There were many different boat lines that ran on Lake Hopatcong. The following were either in Jefferson or served Jefferson Township.

White Line, First Generation:
The original White Line consisted of four side-wheelers:

  1. The Alametcong
  2. The Nariticong
  3. The Hopatcong
  4. The Musconetcong
These boats ran out of Landing, Roxbury Township. The queen of the line was the Hopatcong, which had a double deck and Theodore F. King was president of this line. These boats did not originate in Jefferson, yet they served the Jefferson section as well as the whole Lake.

White Line, Second Generation:
Later the second generation White Line was based out of Great Cove, Jefferson Township, at the New Kenvil Store (Hockenjos Boat Marine) and Bryant Villa (Suomi Hovi) Dock. John D. and his brother William L. Willis leased these boats from B.I.T.Co (Bertrand Island Transportation Company). The Willis brothers ran the line for some eight to ten years. They provided tour, freight, passenger, and commuter services. Their line had an agreement with the Morris Traction Company (trolley line) at the Bertrand Island Trolley Terminal. Special tickets for the trolley riders could be purchased that would provide round trips to the Amusement Park and Picnic grounds at Nolan’s Point.

The boats of the White Line second generation were:

  1. The Richard J. (steam and queen of the line) Named for Richard J. Chaplin
  2. The Benedict CK (gasoline, sister ship to the Richard J., Named for Benedict C. Kaiser. Latter the Benedict CK. was sold to The Black Line and renamed The Evelyn L. H. (Named for Mr. George Hulmes’ daughter)
  3. The New Breslin (gasoline)
  4. The Uncle Dan (the fastest steamboat on the Lake). Named for Dan Vorhees
  5. The Esther R (gasoline) Named for Esther Runyon
  6. The LaFalot (gasoline).

The Black Line:
The Black Line, circa 1900’s consisted of a number of boats. The Mystic Shrine was the Queen of this line; she had side windows that could be open for warm weather and closed when it rained or when it was cold. This boat was used in the winter also, as she towed ice flows to the different icehouse located on the Lake. Mr. George Hulmes and his son Raymond owned this boat line. These boats served the whole lake as well as the Jefferson Township. This boat line provided service to the commuters. The Black Line which picked up passengers at the Landing Railroad Station. Where the canal was located alongside the Railroad tracks. The boats would travel up the feeder canal through the lock and into the Lake. Then to all the hotels, amusement parks, and picnic groves. Such as Bertrand’s Island and Nolan’s Point. Mr. Hulmes and his son were residents of Jefferson Township. Mr. Hulmes also owned and ran the merry-go-round at Nolan’s Point Amusement Park. In the early 1920’s he moved it to Bertrand’s Island Amusement Park.

The Decker Boat Line:
The Decker family, who lived on Raccoon Island in the summer and the Espanong/Minisink area of Jefferson in the winter, owned the Decker Boat Line. Their family provided boat service around the lake. The Deckers also served as fishing & hunting guides. Mr. Ans Decker was the famous fishing guide and invented the “Decker Plug”. Their boats were the Edeva D, (kerosene engine) named for Edeva Decker Crater and the Sallie D.

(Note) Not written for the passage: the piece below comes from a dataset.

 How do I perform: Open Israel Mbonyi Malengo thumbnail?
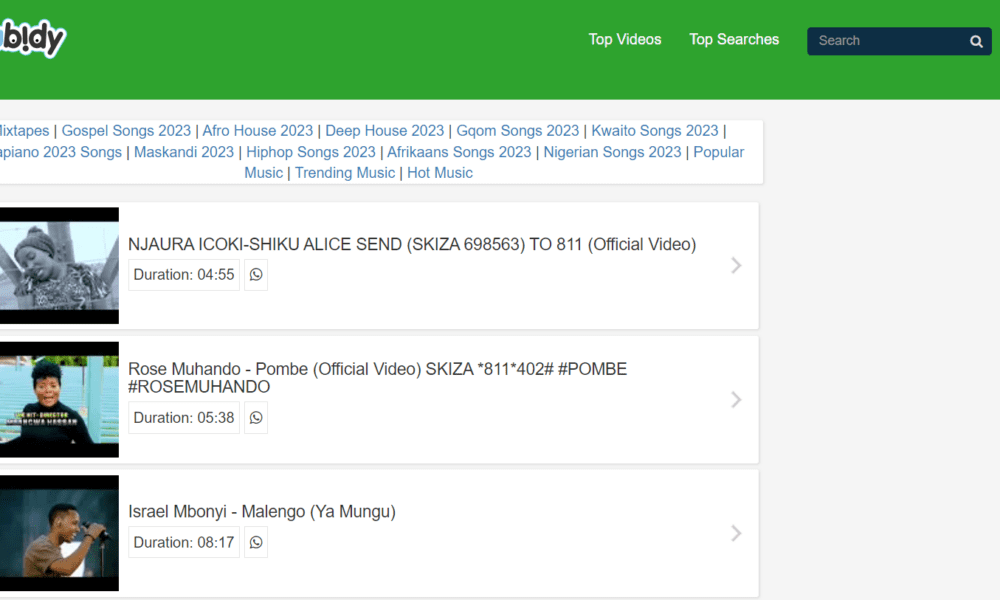[x=58, y=533]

The Raccoon Island Transportation Corporation:
In July 1891 the Chincopee Bridge was completed, this connected the mainland to Raccoon Island. At that time there was the Raccoon Island Hotel, store, and summer cottages on the island. Later the hotel changed it name to The Hollywood Hotel.

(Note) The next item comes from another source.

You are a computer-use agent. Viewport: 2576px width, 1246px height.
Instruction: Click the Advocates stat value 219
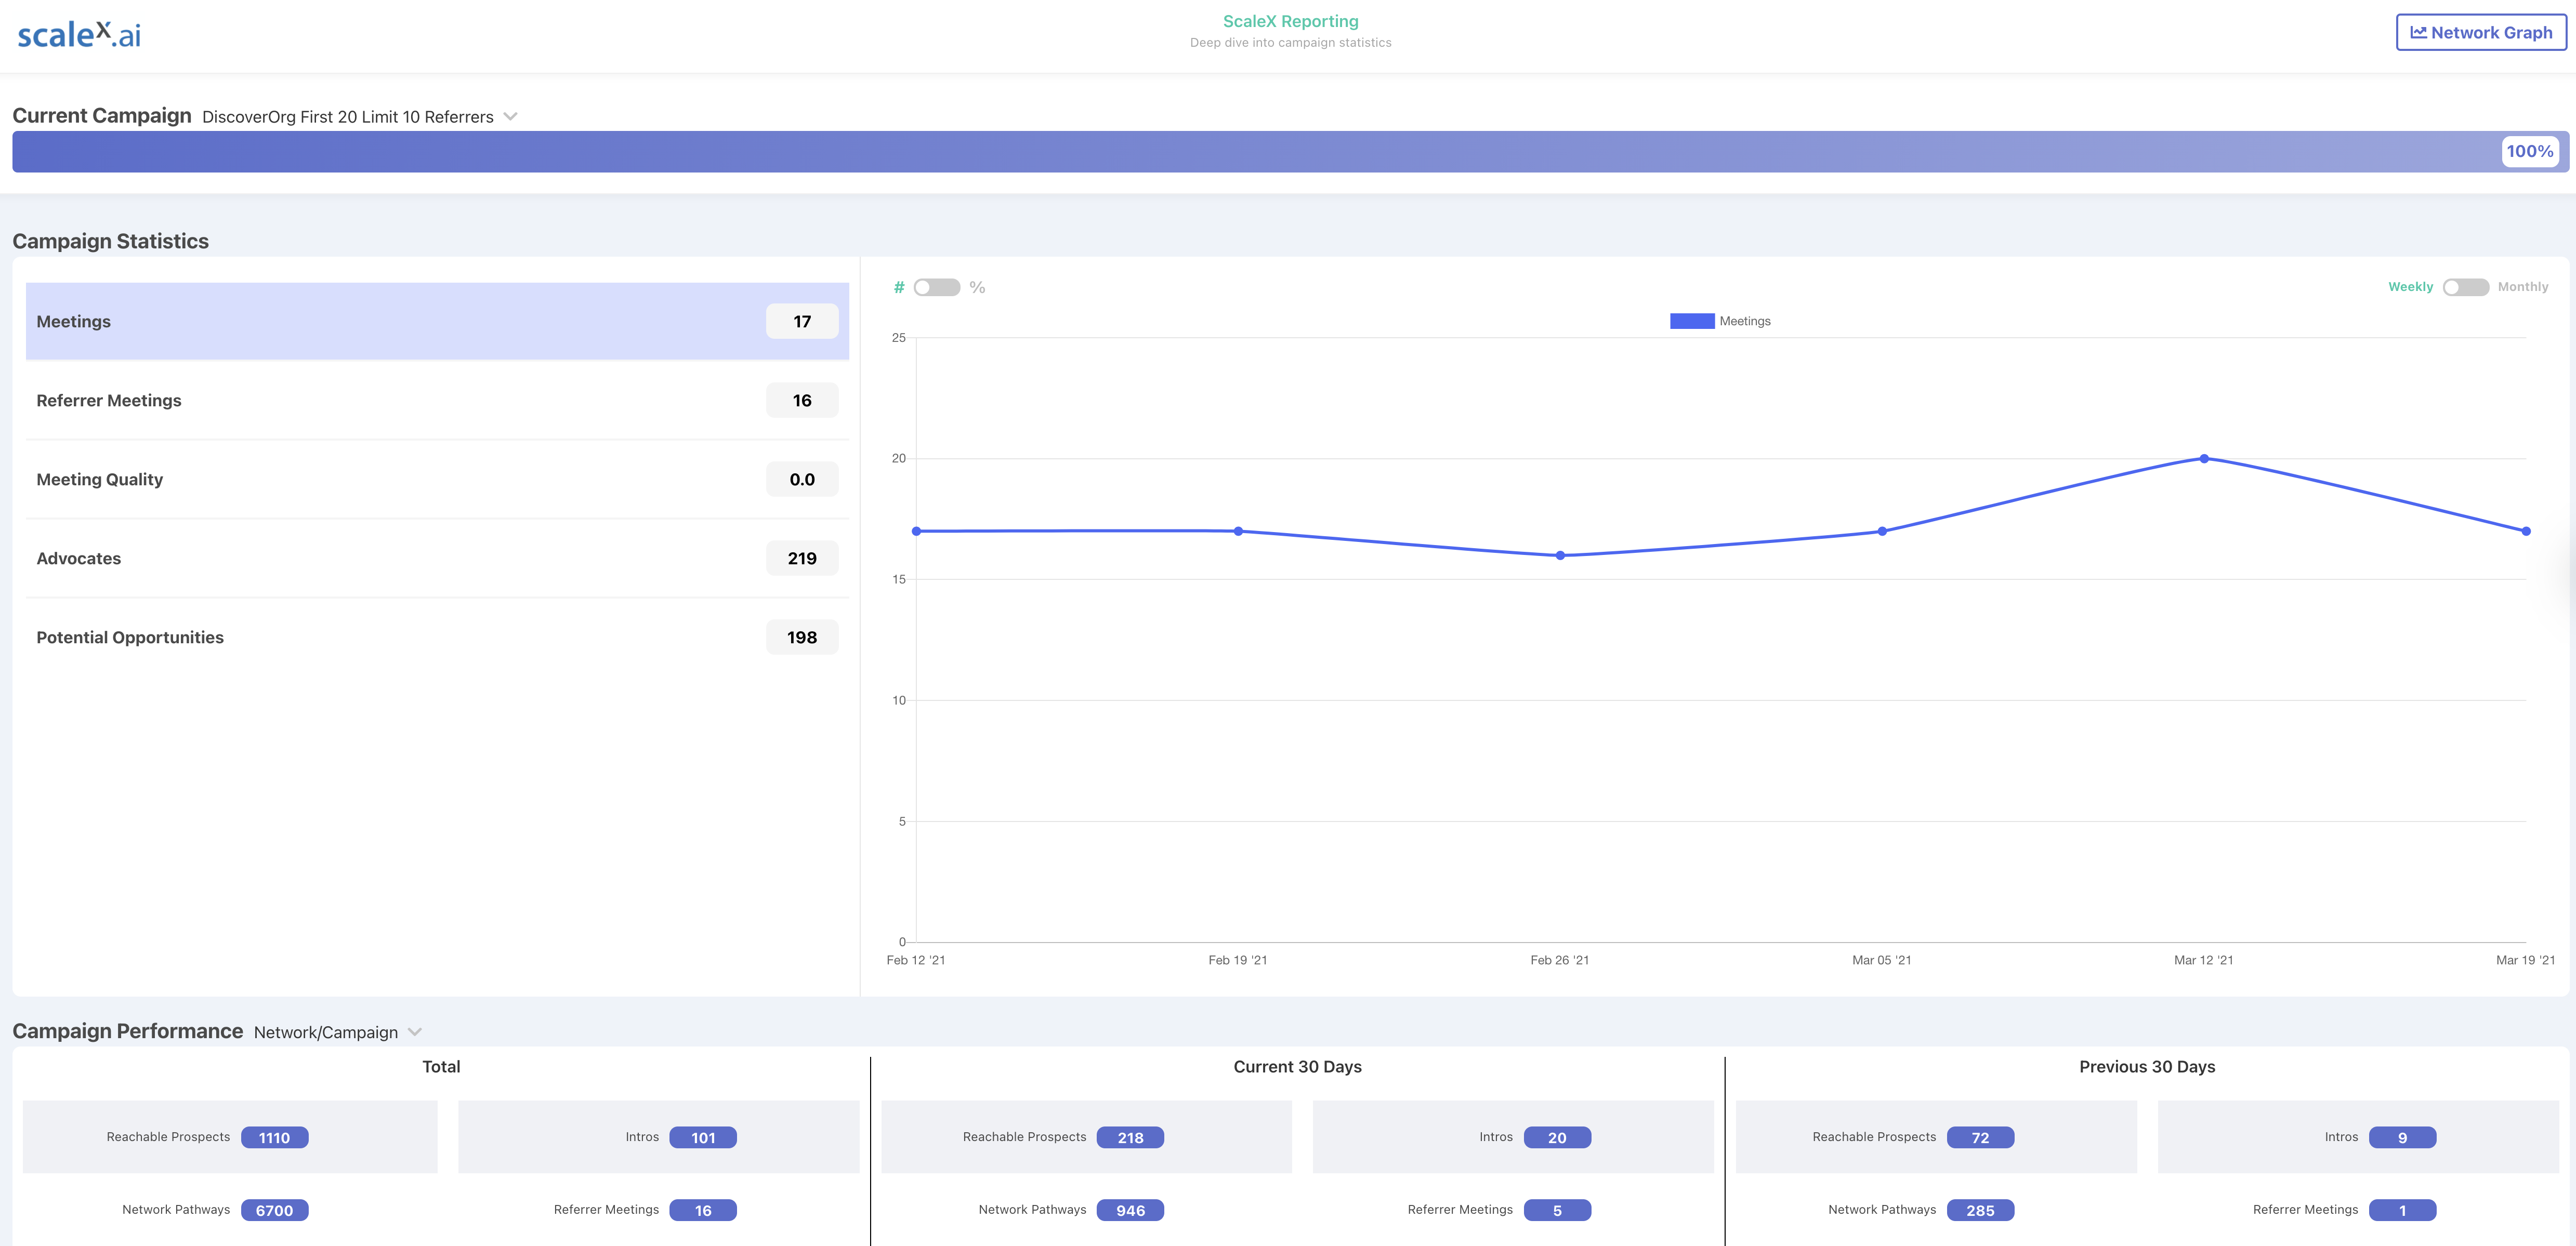pos(800,556)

In the spring of 1899 the bridge disappeared, when the ice decided to go south for the summer, it did not let go of the bridge. This bridge was almost level with the water of the Lake and at times it was under water.

Plans were discussed with the Morris County Freeholders for a new bridge and by 1928 it was approved, but it never got built because of the Great Depression. The Raccoon Island Transportation Corporation came into existence in 1932, when a ferry was built for the people that lived on the island. Most of the homeowners on Raccoon Island are members of the Corporation. The original ferry did not have any railings, just a flat area for the cars. Latter sides were built. This ferry runs from April to October.